** start of SOURCE RECORDS **
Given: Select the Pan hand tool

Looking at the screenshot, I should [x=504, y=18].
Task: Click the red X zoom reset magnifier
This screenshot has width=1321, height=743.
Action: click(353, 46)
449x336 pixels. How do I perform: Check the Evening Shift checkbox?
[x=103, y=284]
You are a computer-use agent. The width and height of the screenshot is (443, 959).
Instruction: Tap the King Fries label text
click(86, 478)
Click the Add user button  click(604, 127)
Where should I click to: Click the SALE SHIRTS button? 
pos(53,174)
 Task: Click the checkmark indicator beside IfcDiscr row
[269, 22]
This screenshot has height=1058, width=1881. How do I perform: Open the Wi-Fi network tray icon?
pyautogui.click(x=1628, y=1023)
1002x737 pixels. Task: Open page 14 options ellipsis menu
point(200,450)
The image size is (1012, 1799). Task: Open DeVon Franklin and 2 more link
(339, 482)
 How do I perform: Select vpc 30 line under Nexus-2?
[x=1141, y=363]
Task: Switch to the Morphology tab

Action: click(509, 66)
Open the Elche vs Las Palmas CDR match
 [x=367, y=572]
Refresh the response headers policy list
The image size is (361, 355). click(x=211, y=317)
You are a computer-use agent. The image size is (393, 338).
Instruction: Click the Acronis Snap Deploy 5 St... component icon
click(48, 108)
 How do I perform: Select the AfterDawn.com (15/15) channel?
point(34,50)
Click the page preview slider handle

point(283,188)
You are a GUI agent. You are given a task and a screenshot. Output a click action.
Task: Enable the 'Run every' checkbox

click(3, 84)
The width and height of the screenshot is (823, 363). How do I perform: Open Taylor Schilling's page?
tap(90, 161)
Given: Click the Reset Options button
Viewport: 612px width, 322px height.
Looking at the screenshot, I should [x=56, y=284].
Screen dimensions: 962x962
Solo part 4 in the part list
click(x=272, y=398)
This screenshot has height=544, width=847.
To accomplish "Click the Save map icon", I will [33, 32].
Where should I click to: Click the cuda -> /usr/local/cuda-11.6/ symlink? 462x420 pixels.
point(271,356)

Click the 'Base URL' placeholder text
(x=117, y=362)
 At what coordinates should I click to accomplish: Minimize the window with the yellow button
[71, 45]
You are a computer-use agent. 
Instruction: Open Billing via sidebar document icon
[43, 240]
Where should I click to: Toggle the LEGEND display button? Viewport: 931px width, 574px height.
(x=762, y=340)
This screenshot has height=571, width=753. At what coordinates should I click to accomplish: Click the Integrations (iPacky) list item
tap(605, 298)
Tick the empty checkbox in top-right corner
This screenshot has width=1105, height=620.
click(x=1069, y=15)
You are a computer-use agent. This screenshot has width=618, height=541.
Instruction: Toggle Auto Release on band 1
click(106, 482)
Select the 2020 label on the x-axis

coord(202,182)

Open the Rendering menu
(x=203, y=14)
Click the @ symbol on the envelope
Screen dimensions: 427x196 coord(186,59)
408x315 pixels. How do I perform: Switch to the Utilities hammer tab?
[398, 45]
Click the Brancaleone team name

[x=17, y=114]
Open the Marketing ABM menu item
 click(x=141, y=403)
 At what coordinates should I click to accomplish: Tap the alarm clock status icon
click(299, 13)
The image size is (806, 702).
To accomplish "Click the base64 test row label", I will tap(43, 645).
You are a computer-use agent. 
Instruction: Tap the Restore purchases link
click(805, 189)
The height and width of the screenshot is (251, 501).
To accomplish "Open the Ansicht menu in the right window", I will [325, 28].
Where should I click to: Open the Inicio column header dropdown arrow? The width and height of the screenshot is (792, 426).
** end of SOURCE RECORDS **
▶ WORK TO DO
Return the lines verbatim, starting with the line containing "You are a computer-use agent. This" and continuing through the line containing "Screen dimensions: 427x196 coord(186,59)".

▶ SOLUTION TO THE EXERCISE
You are a computer-use agent. This screenshot has width=618, height=541.
Instruction: Toggle Auto Release on band 1
click(106, 482)
Select the 2020 label on the x-axis

coord(202,182)

Open the Rendering menu
(x=203, y=14)
Click the @ symbol on the envelope
Screen dimensions: 427x196 coord(186,59)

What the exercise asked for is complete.